Saturday, September 23, 2006

US income inequality: caused by financiers and tech entrepreneurs

Income inequality in the United States is at historic highs, after significant increases in the last decade. For example, in 2003-2004 the average income of the top 1 percent of the population increased by 17 percent while that of the remaining 99 percent increased by only 3 percent in real terms.

It is important to understand this phenomenon in more detail: is there a widening nationwide gap between the rich and all others? Data on incomes by county covering the mid to late 1990's, from the government Bureau of Economic Analysis, shows an interesting geographical pattern. Most of the gains enjoyed by the top 1% came from a small number of counties. In particular, income increases at the top end in tech hotbeds Seattle and Silicon Valley, and finance capital New York City, account for almost all of the aggregate nationwide increase. If four counties in those regions are removed, there is almost no increase in inequality during that period.

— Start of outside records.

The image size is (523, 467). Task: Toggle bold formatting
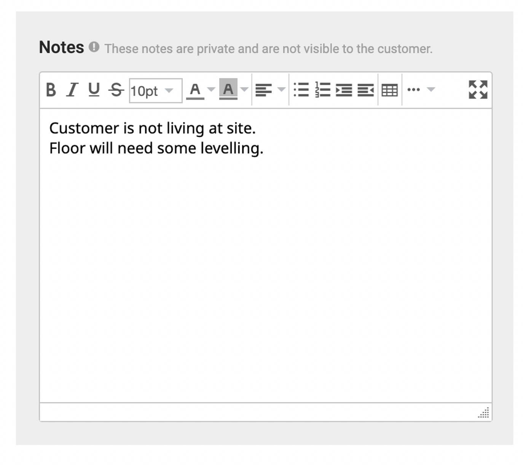[x=51, y=90]
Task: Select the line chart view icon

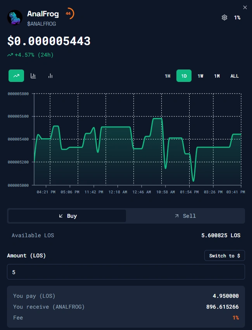Action: tap(16, 76)
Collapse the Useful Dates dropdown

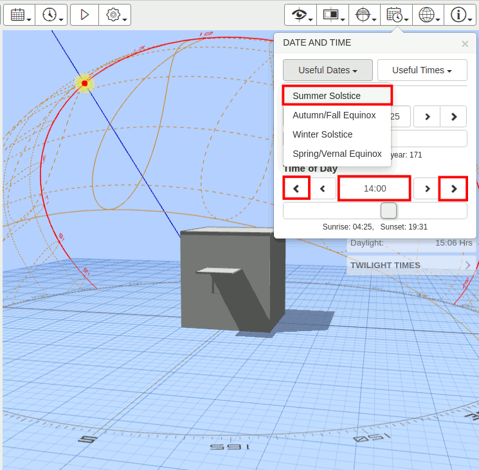click(x=328, y=70)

So, the good news is there isn't a national phenomenon at work here (and, perhaps, Bush is not to blame -- at least, if tax cuts were the cause I would expect the effect to be more uniform geographically; future data will tell). Let me be the first to welcome our financier and tech entrepreneur overlords! :-)

6 comments:

Anonymous said...

This analysis focuses on the late 1990s -- before Bush took office.

I'd like to see a similar analysis for the period 2001-2005.

Steve

Anonymous said...

Saying "inequality didn't increase if you don't count the fact that the richest people got richer faster than everyone else" is meaningless at best

RigoGZ said...

Pardon if mine is too much an ignorant comment, I know close to nothing about economics. According to wikipedia, which in turn references the US Census Bureau, the Gini coeff for the US is as follows:

1990: 0.428
2000: 0.462
2005: 0.469

The increase is much sharper for the 90s than for 2000 - 2005, which seems to support what Prof. Hsu was saying in the post: it may not be the fault of Bush tax cuts. I would really like a data point at 1995, though.

smekhovo said...

It's not at all clear from where wiki gets that 2005 figure. Certainly not the US Census Bureau.

SMSChat said...

Great blog with good interesting informations.
Thank you. I have bookmarked it.
Greetz Elena

-pi said...

A little late but more data points to consider. We are tied with China but behind Brazil and Mexico on Gini Index. Clearly not a good thing if we are to have a middle class in this country. Interestingly, one country that clearly is moving in opposite direction is France.